This is the mail archive of the
libc-alpha@sourceware.org
mailing list for the glibc project.
Re: [PATCH] Unify pthread_once (bug 15215)
- From: Torvald Riegel <triegel at redhat dot com>
- To: Adhemerval Zanella <azanella at linux dot vnet dot ibm dot com>
- Cc: libc-alpha at sourceware dot org
- Date: Fri, 11 Apr 2014 16:27:12 +0200
- Subject: Re: [PATCH] Unify pthread_once (bug 15215)
- Authentication-results: sourceware.org; auth=none
- References: <1368024237 dot 7774 dot 794 dot camel at triegel dot csb> <519D97E4 dot 4030808 at redhat dot com> <1381018836 dot 8757 dot 3598 dot camel at triegel dot csb> <Pine dot LNX dot 4 dot 64 dot 1310071604090 dot 31470 at digraph dot polyomino dot org dot uk> <1381182784 dot 18547 dot 138 dot camel at triegel dot csb> <533605BF dot 9000005 at redhat dot com> <534307E1 dot 5050904 at linux dot vnet dot ibm dot com> <1397159860 dot 10643 dot 16419 dot camel at triegel dot csb> <534710B9 dot 6010303 at linux dot vnet dot ibm dot com>
On Thu, 2014-04-10 at 18:44 -0300, Adhemerval Zanella wrote:
> On 10-04-2014 16:57, Torvald Riegel wrote:
> > On Mon, 2014-04-07 at 17:17 -0300, Adhemerval Zanella wrote:
> >> Digging up on current code and the unified one, I noted PowerPC one is currently doing load+and+store
> >> condition followed by a full barrier.
> > Hmm, the code I see is using __lll_acq_instr, which is an isync, which
> > AFAICT is not a full barrier (hwsync).
> >> This is overkill for some scenarios: if the initialization is
> >> done (val & 2) we don't need a full barrier (isync), since the requirement (as Tovalds has explained)

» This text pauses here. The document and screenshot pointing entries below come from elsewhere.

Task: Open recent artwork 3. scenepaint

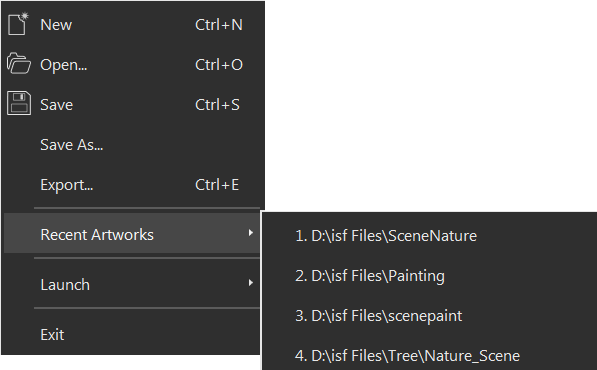Action: tap(378, 316)
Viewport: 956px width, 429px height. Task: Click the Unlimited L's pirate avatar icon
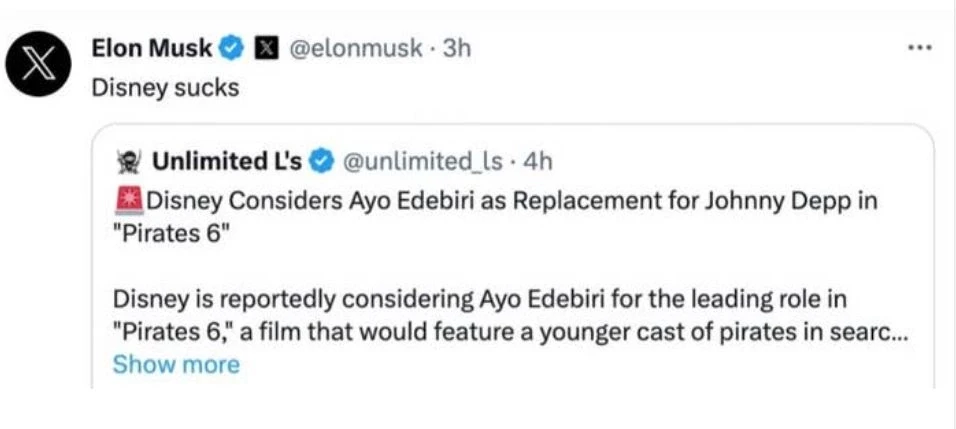click(130, 161)
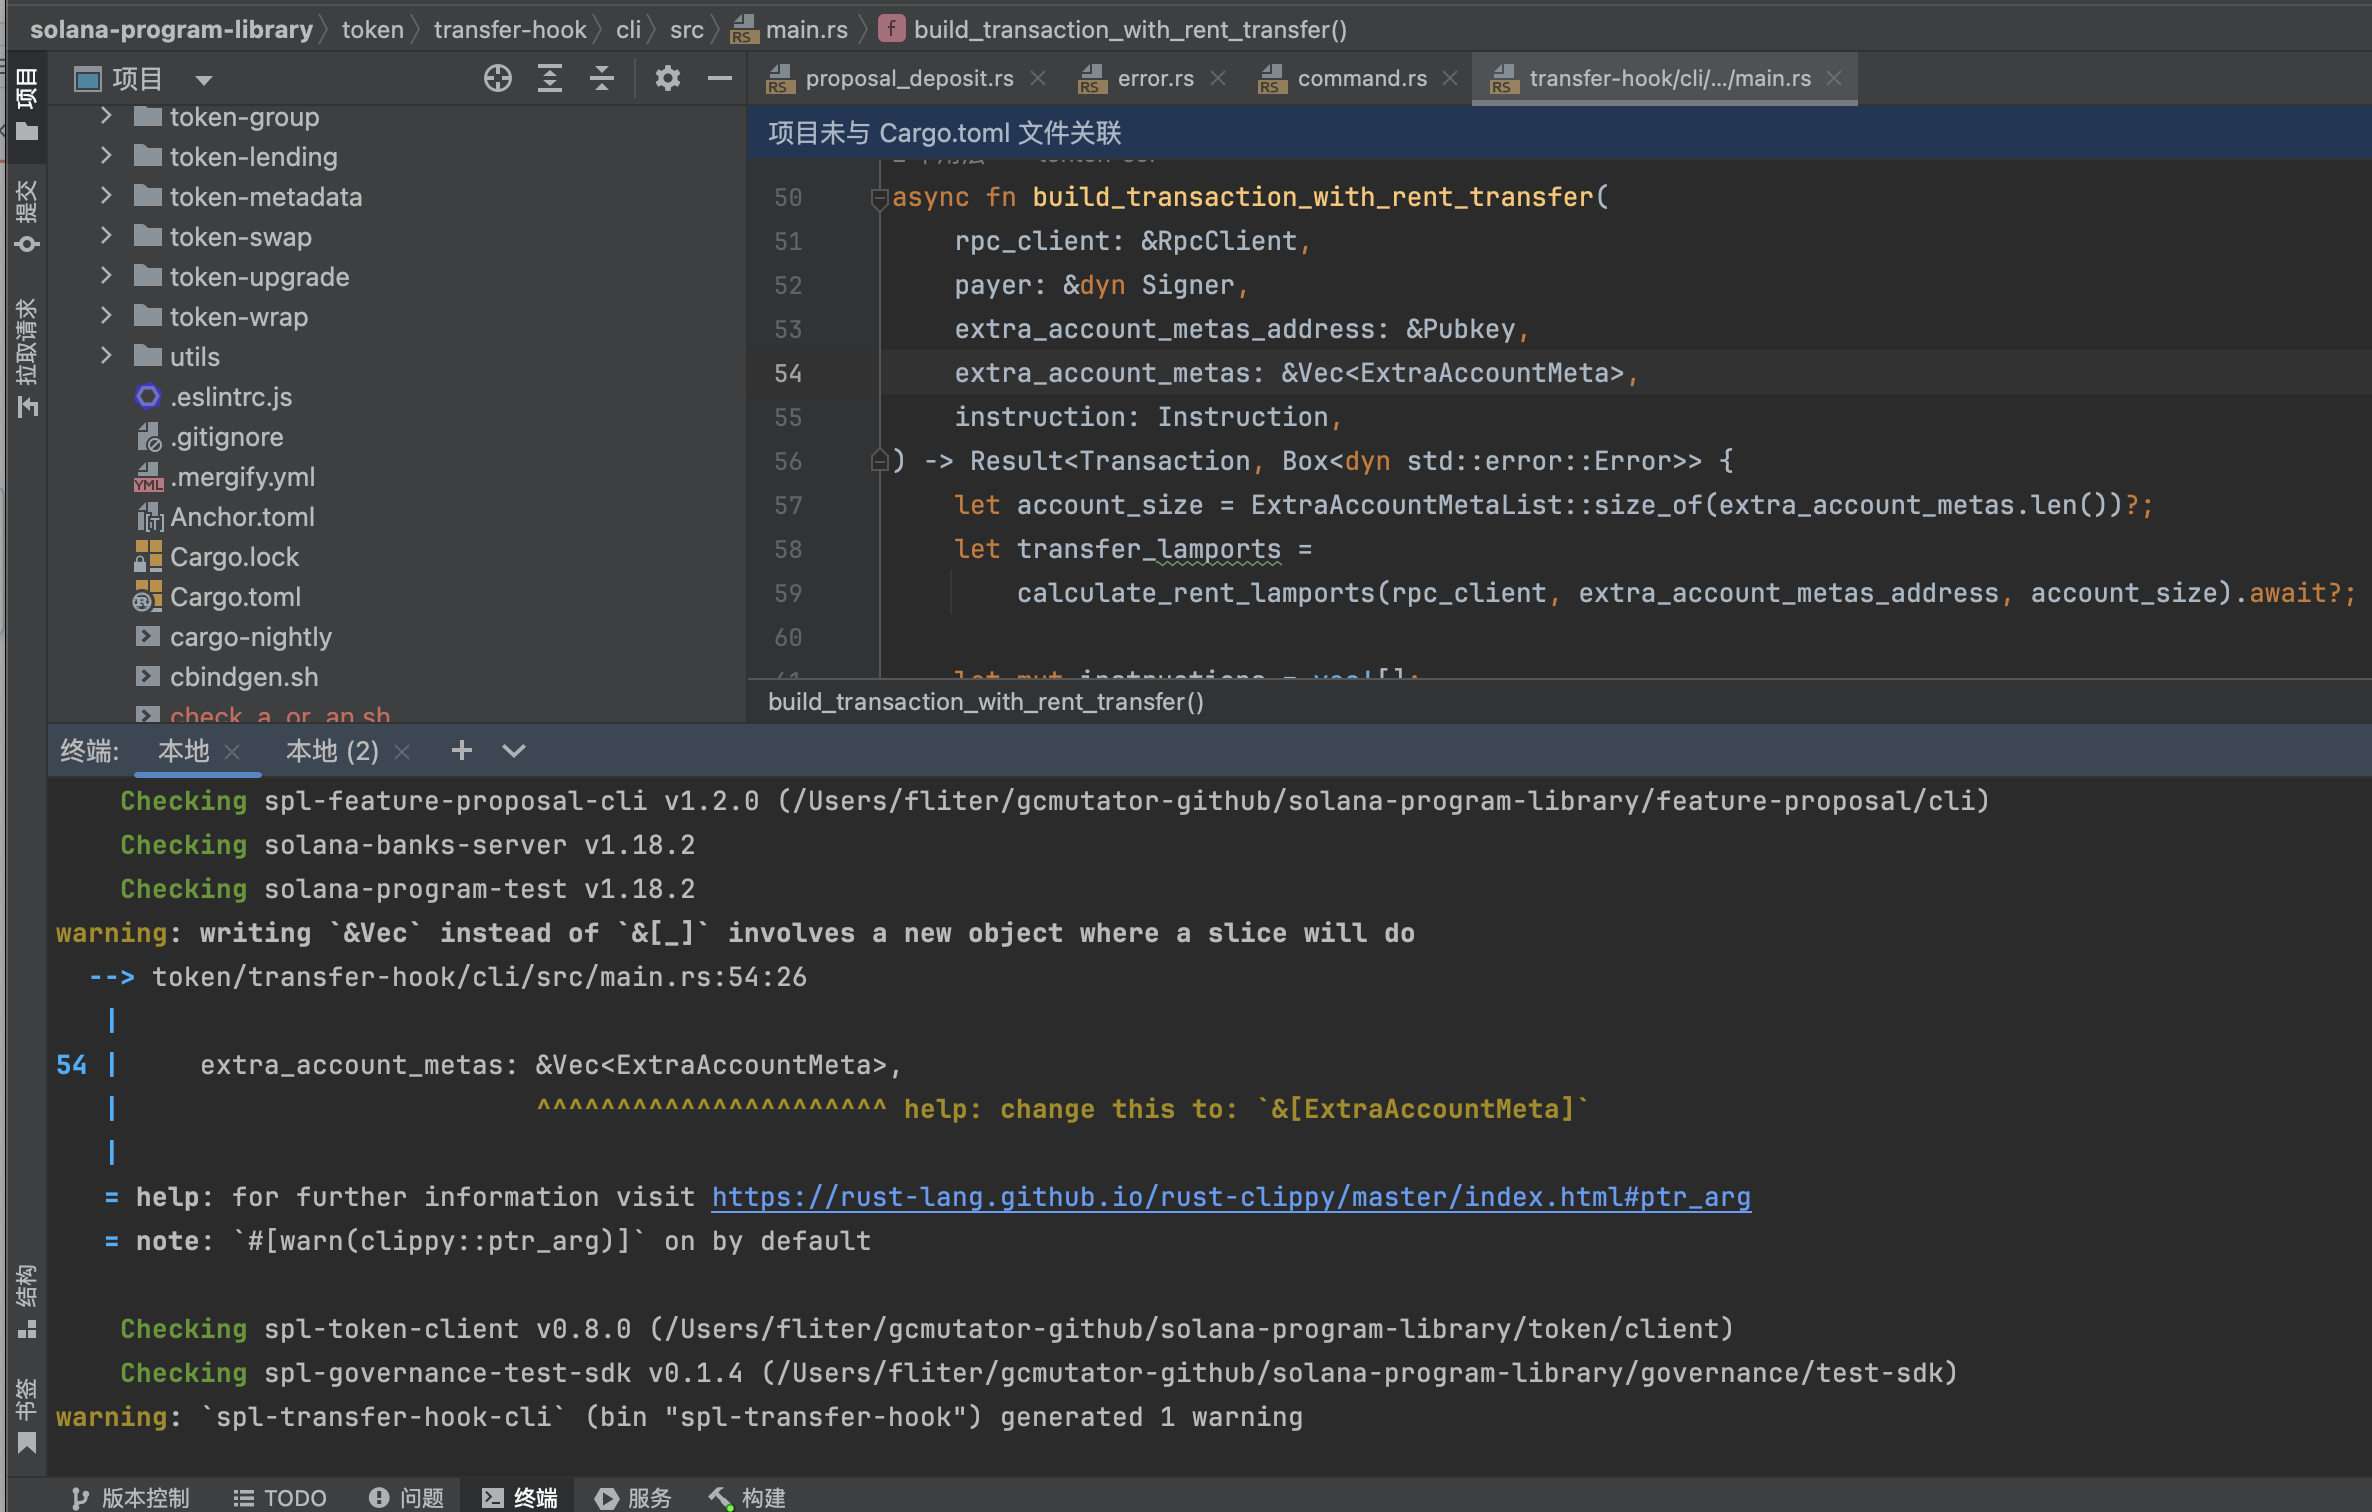Click the Collapse All icon in project panel
The width and height of the screenshot is (2372, 1512).
pyautogui.click(x=602, y=78)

> >> is just a load acquire.
> > The atomic_read_barrier used in the unified code seems to result in an
> > lwsync. Is that faster than an isync? If not, the overhead may be due
> > to something else.
>
> You are correct, bad wording from me. In fact the issue here ir, from some profiling, the load/store
> with *reservation*, the isync is fact necessary in current case as acquire barrier. The atomic
> read/store shows a better performance for POWER. And yes, lwsync is faster than isync (show below
> by the experiment with load acquire/store release).
Okay. If lwsync is preferable for an acquire load, it might be best to
check the GCC atomics implementation because I believe it's following
http://www.cl.cam.ac.uk/~pes20/cpp/cpp0xmappings.html, which suggests
isync for acquire loads.
>
> >
> >> I ran make check and results looks good. I also checked with GCC issues that originated the fix
> >> that added the release barrier in the code (gcc.gnu.org/bugzilla/show_bug.cgi?id=52839#c10) and
> >> it does not show the issue with new implementation.
> > Thanks for doing the tests. Would you want to remove the powerpc
> > implementation after this patch has been committed?
>
> Yes I planning to do it.
Thanks. I've just committed the patch.